Amnesia Scanner, Bill Kouligas and Harm Van Dorpel’s prism-collapsing, algorithmic A/V project ‘Lexachast’ becomes extruded polyvinyl flesh on their sickeningly strong debut for PAN. Conceived in 2015 as an improvised performance between Bill Kouligas and Amnesia Scanner at London’s ICA, ‘Lexachast’ was subsequently developed into an online A/V work with visual artist Harm Van Dorpel, and is here presented in its current, full-grown form - a flux of sonic references to the fallout of avant-EDM and cyberdrone, resembling a swan dive into the uncanny valley’s darkside.

In a bold synaesthetic dialogue, Kouligas and Amnesia Scanner sonically respond to a dense flux of NSFW and extremely banal images raked up from the Internet’s underbelly (Deviant Art and Flickr) and layered by Harm Van Dorpel’s ever-evolving, image-sourcing algorithm. Through this process, they effectively give voice to the images and their morphed meanings, mirroring their abstracted, warped content with a sonic vocabulary of hypermodern dance musick.

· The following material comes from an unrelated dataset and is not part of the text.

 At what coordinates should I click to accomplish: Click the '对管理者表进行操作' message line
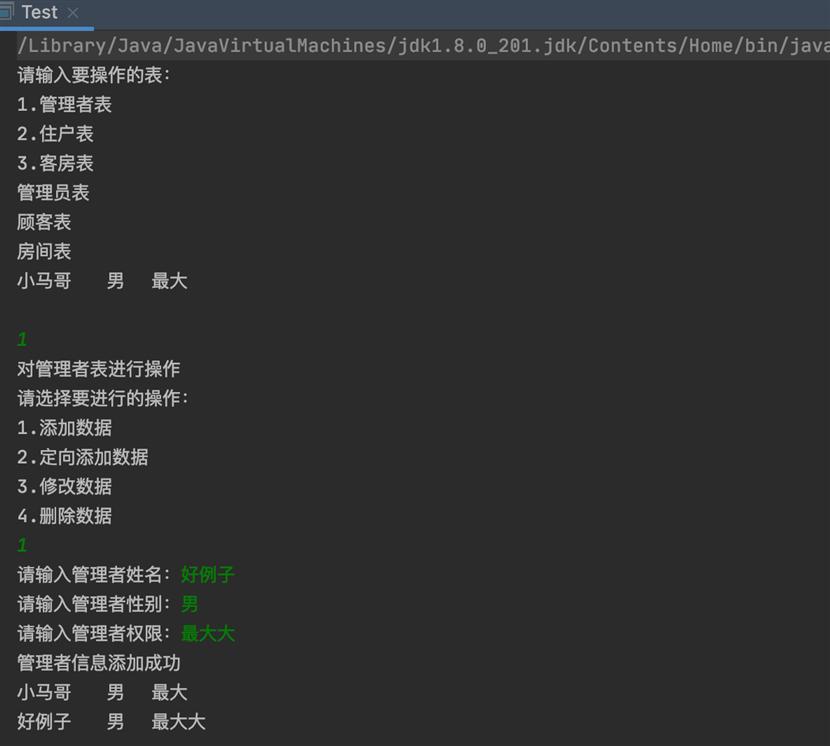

The results speak to humanity’s ever-changing relationship and un/familiarity with the Internet, and the way it mediates the self. Simultaneously drawing upon our darkest thoughts, our existential traumas and their prosaic settings, Lexachast is acutely symptomatic of our epoch - taking age old concerns about who we are and the limits of new technology. It’s not pretty, but it is utterly fascinating - like a car crash witnessed in slow motion.